**Data to use**
##############################
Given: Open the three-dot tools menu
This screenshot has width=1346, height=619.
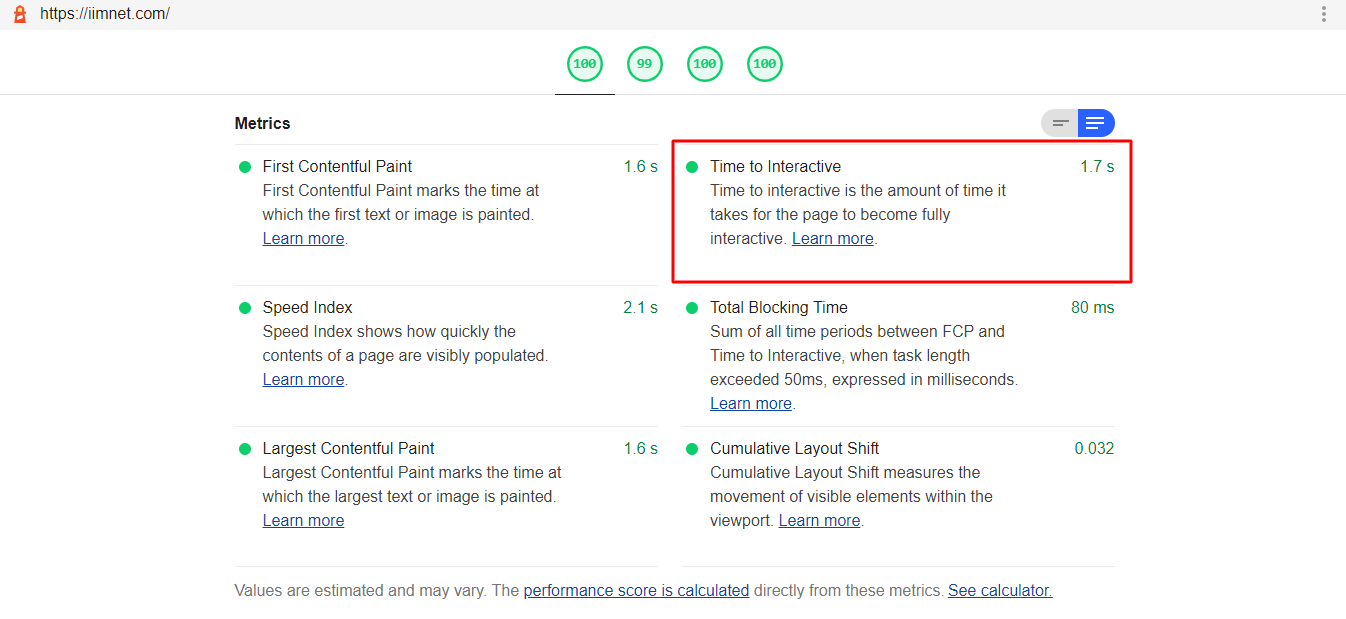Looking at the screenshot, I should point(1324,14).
##############################
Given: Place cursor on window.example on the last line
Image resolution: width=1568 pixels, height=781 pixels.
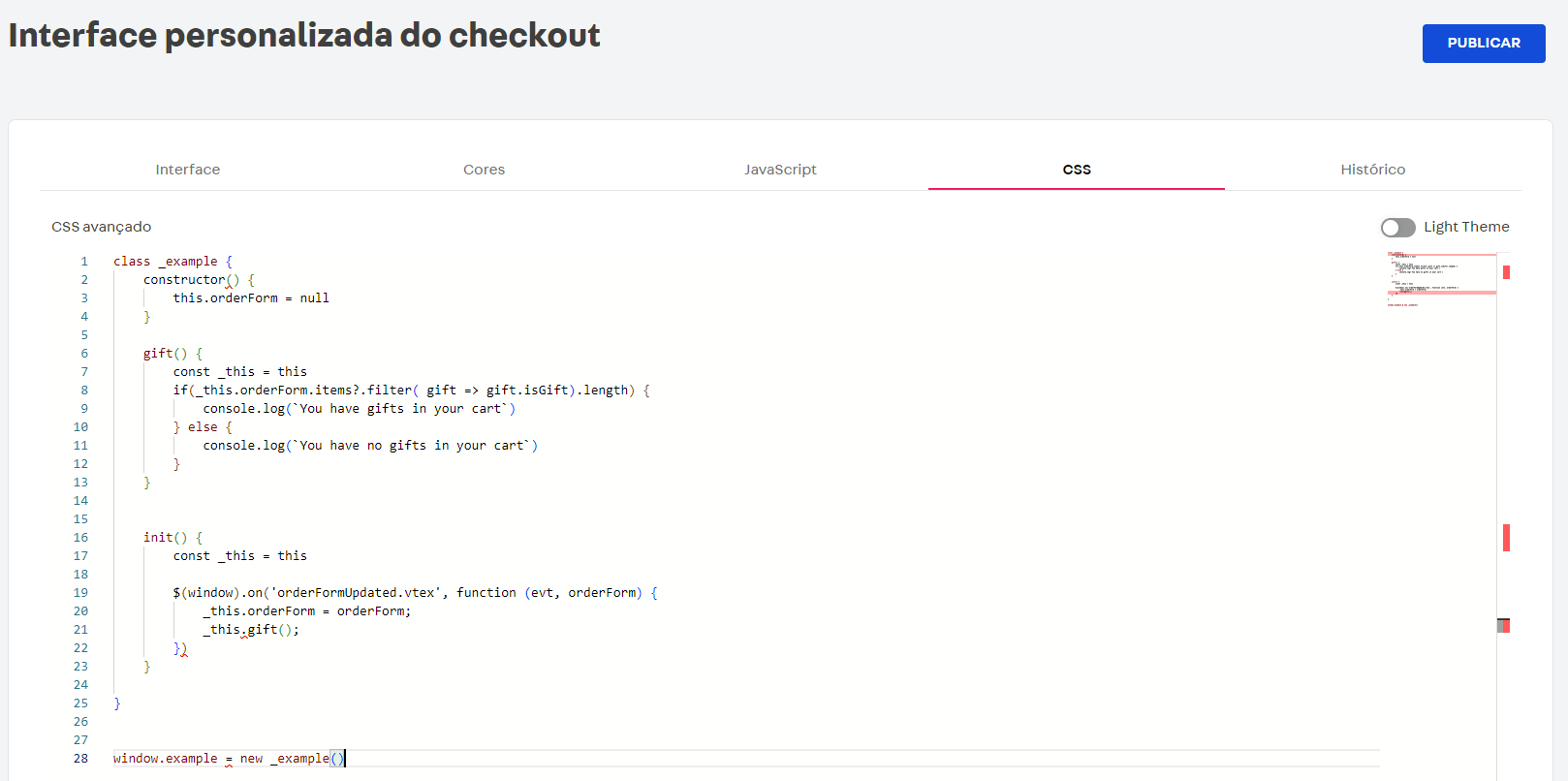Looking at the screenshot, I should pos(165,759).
##############################
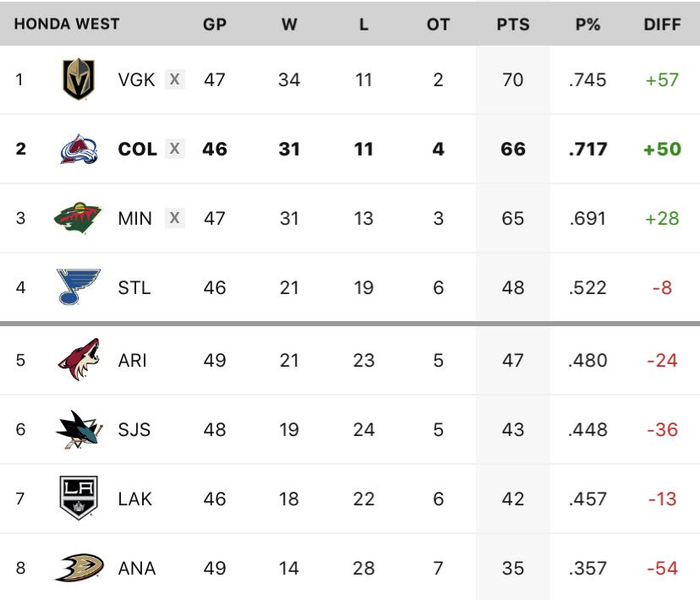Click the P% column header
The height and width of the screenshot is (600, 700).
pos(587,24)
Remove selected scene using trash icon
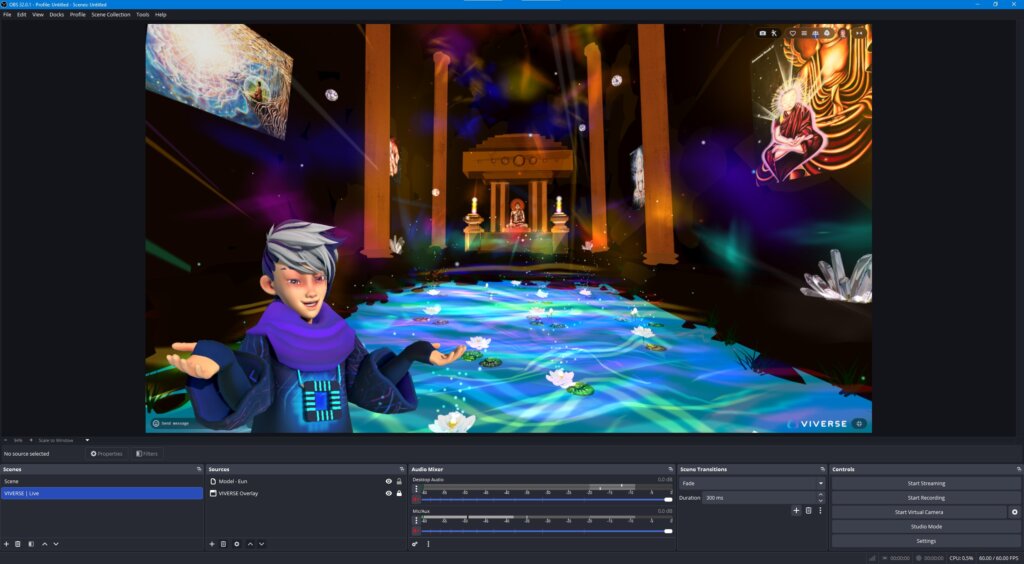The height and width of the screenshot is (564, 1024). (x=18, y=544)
##############################
**What the task asks**
Only the lines containing the string "Given" are needed; pull them out of the records.

**Exercise output**
Given: Open the three-dot tools menu
Given: Place cursor on window.example on the last line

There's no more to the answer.